▸ **What this task involves**:
Repeat the data below in full and exactly.

[Saved data entries]
#####

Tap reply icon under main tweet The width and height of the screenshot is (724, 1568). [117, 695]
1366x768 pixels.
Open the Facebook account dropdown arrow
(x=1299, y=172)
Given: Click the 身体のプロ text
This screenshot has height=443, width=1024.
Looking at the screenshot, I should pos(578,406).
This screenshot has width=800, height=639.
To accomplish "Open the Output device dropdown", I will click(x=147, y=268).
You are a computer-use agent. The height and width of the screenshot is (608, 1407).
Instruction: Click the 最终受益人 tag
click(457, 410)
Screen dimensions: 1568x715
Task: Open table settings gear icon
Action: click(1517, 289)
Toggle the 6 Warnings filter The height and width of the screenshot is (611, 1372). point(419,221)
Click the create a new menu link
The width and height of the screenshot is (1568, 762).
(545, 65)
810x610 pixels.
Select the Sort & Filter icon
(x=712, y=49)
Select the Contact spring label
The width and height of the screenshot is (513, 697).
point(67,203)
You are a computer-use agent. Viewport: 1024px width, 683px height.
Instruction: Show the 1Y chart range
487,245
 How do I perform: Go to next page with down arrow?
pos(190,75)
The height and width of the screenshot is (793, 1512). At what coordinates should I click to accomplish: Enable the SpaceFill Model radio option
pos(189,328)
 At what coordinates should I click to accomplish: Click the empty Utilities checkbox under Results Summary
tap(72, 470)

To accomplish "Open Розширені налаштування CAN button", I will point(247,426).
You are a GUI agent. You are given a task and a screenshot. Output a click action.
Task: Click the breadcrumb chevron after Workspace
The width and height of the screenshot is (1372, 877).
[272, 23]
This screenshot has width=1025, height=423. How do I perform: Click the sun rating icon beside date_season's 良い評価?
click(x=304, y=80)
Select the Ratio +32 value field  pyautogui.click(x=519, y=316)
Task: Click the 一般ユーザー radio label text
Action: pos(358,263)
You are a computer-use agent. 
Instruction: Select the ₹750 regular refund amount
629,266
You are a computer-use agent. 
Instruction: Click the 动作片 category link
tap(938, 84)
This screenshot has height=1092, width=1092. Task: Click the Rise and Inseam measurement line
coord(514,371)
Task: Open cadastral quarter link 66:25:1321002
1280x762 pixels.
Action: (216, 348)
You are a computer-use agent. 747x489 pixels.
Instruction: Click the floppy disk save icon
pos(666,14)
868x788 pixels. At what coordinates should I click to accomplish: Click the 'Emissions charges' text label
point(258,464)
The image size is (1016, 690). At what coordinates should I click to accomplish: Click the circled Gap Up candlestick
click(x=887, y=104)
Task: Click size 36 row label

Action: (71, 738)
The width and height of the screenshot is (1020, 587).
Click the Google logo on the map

#####

▸ **Problem solution**:
Tap reply icon under main tweet The width and height of the screenshot is (724, 1568). [117, 695]
1366x768 pixels.
Open the Facebook account dropdown arrow
(x=1299, y=172)
Given: Click the 身体のプロ text
This screenshot has height=443, width=1024.
Looking at the screenshot, I should pos(578,406).
This screenshot has width=800, height=639.
To accomplish "Open the Output device dropdown", I will click(x=147, y=268).
You are a computer-use agent. The height and width of the screenshot is (608, 1407).
Instruction: Click the 最终受益人 tag
click(457, 410)
Screen dimensions: 1568x715
Task: Open table settings gear icon
Action: click(1517, 289)
Toggle the 6 Warnings filter The height and width of the screenshot is (611, 1372). point(419,221)
Click the create a new menu link
The width and height of the screenshot is (1568, 762).
(545, 65)
810x610 pixels.
Select the Sort & Filter icon
(x=712, y=49)
Select the Contact spring label
The width and height of the screenshot is (513, 697).
point(67,203)
You are a computer-use agent. Viewport: 1024px width, 683px height.
Instruction: Show the 1Y chart range
487,245
 How do I perform: Go to next page with down arrow?
pos(190,75)
The height and width of the screenshot is (793, 1512). At what coordinates should I click to accomplish: Enable the SpaceFill Model radio option
pos(189,328)
 At what coordinates should I click to accomplish: Click the empty Utilities checkbox under Results Summary
tap(72, 470)

To accomplish "Open Розширені налаштування CAN button", I will point(247,426).
You are a GUI agent. You are given a task and a screenshot. Output a click action.
Task: Click the breadcrumb chevron after Workspace
The width and height of the screenshot is (1372, 877).
[272, 23]
This screenshot has width=1025, height=423. How do I perform: Click the sun rating icon beside date_season's 良い評価?
click(x=304, y=80)
Select the Ratio +32 value field  pyautogui.click(x=519, y=316)
Task: Click the 一般ユーザー radio label text
Action: pos(358,263)
You are a computer-use agent. 
Instruction: Select the ₹750 regular refund amount
629,266
You are a computer-use agent. 
Instruction: Click the 动作片 category link
tap(938, 84)
This screenshot has height=1092, width=1092. Task: Click the Rise and Inseam measurement line
coord(514,371)
Task: Open cadastral quarter link 66:25:1321002
1280x762 pixels.
Action: (216, 348)
You are a computer-use agent. 747x489 pixels.
Instruction: Click the floppy disk save icon
pos(666,14)
868x788 pixels. At what coordinates should I click to accomplish: Click the 'Emissions charges' text label
point(258,464)
The image size is (1016, 690). At what coordinates should I click to accomplish: Click the circled Gap Up candlestick
click(x=887, y=104)
Task: Click size 36 row label

Action: (71, 738)
The width and height of the screenshot is (1020, 587).
Click the Google logo on the map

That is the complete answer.